Был теплый летний вечер, Генка проскочил мост через Блуду и вскоре подъехал к родному общежитию. У Шурика горел свет, можно заскочить, дернуть портвешка. Генка отоварился, купив пару бутылочек в винном салоне. Он затормозил на площадке перед входом, выключил двигатель и приоткрыл дверь «хонды»…

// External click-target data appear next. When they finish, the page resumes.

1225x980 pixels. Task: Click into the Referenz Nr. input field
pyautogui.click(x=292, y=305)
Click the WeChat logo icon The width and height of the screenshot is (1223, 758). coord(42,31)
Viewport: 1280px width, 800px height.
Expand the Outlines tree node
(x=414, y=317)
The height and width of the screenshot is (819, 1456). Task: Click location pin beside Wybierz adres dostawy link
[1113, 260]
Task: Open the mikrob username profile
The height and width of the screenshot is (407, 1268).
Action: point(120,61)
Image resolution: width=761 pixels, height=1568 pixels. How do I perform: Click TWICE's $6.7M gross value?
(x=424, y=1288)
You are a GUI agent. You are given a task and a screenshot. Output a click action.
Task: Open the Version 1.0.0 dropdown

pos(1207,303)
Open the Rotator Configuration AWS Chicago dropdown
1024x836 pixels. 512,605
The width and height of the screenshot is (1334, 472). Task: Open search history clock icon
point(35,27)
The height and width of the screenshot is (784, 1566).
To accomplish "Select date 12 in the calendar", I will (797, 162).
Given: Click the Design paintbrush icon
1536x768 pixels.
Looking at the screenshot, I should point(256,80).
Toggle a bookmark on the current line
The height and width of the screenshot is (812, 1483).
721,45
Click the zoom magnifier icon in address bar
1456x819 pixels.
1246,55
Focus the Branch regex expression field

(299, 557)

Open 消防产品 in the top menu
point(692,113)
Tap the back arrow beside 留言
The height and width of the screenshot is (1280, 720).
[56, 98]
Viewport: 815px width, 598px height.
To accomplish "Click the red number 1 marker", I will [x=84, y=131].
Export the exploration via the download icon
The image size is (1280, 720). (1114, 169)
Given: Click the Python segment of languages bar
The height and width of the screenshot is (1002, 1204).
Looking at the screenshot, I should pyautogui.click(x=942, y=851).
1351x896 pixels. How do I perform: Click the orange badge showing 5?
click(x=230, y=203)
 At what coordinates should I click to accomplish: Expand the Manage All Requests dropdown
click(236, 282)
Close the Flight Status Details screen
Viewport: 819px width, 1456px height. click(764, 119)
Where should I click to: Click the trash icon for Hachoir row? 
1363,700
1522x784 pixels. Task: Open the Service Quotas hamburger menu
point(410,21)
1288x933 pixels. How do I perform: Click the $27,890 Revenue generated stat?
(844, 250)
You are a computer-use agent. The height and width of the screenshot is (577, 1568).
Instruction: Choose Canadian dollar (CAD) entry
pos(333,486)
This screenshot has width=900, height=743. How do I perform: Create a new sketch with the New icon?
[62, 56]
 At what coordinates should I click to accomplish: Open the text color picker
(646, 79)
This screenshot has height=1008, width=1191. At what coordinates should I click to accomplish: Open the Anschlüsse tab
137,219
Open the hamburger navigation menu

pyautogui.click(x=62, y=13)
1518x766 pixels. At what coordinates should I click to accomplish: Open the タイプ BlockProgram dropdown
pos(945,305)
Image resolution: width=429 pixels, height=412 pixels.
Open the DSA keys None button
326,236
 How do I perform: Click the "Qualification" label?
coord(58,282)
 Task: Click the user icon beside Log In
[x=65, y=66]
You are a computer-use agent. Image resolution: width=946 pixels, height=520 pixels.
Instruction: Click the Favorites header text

Выйти из машины у Генки не получилось. Выйти самостоятельно. По той причине, что его оттуда вынули. Ловко, быстро и умело. Словно огурец из банки. Авторитет даже не успел сообразить, что произошло. Сначала в стекле мелькнула пятнистая маска, затем дверь распахнулась и Генка получил резкий, сокрушительный удар по только что вставленным зубам. Пока он пытался сориентироваться в пространстве, кто-то схватил его за шиворот, выволок из машины, приподнял над землей, а затем с размаху швырнул на асфальт, сопровождая сей бросок упругим щелчком ногой по Генкиным гениталиям. После такой психологической обработки бедняга перестал чувствовать боль и с полным безразличием смотрел на разбросанные по асфальту золотые фиксы.